• **Set problem**
Copy the lines from the line with "Task: Choose Sweet & Sour Sauce card" through the end of the records, changing "Wednesday" to "Thursday" and leaving everything else untouched.

Interface element records:
::::
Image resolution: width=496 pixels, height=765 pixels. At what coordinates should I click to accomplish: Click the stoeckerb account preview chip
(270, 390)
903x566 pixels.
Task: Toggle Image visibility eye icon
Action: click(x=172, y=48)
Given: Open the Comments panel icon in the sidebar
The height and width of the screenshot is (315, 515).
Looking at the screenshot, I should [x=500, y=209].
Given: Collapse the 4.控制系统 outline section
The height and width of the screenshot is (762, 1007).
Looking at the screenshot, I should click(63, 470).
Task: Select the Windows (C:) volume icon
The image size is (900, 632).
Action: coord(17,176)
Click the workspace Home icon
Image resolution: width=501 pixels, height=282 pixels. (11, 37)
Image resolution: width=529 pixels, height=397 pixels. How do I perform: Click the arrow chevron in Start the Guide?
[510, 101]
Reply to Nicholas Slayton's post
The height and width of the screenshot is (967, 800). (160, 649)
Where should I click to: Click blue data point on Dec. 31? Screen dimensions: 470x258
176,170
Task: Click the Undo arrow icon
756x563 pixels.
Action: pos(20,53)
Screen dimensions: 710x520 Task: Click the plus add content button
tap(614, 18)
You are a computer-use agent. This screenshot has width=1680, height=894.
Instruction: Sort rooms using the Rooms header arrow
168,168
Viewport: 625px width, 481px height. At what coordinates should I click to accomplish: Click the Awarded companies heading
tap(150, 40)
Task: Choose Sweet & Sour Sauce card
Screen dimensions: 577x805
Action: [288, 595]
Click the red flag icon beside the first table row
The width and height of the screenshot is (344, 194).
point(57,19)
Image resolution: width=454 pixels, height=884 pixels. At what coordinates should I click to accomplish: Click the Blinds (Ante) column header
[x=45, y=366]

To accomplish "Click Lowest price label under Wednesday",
::::
• **Task solution**
Task: Choose Sweet & Sour Sauce card
Screen dimensions: 577x805
Action: [288, 595]
Click the red flag icon beside the first table row
The width and height of the screenshot is (344, 194).
point(57,19)
Image resolution: width=454 pixels, height=884 pixels. At what coordinates should I click to accomplish: Click the Blinds (Ante) column header
[x=45, y=366]

To accomplish "Click Lowest price label under Thursday",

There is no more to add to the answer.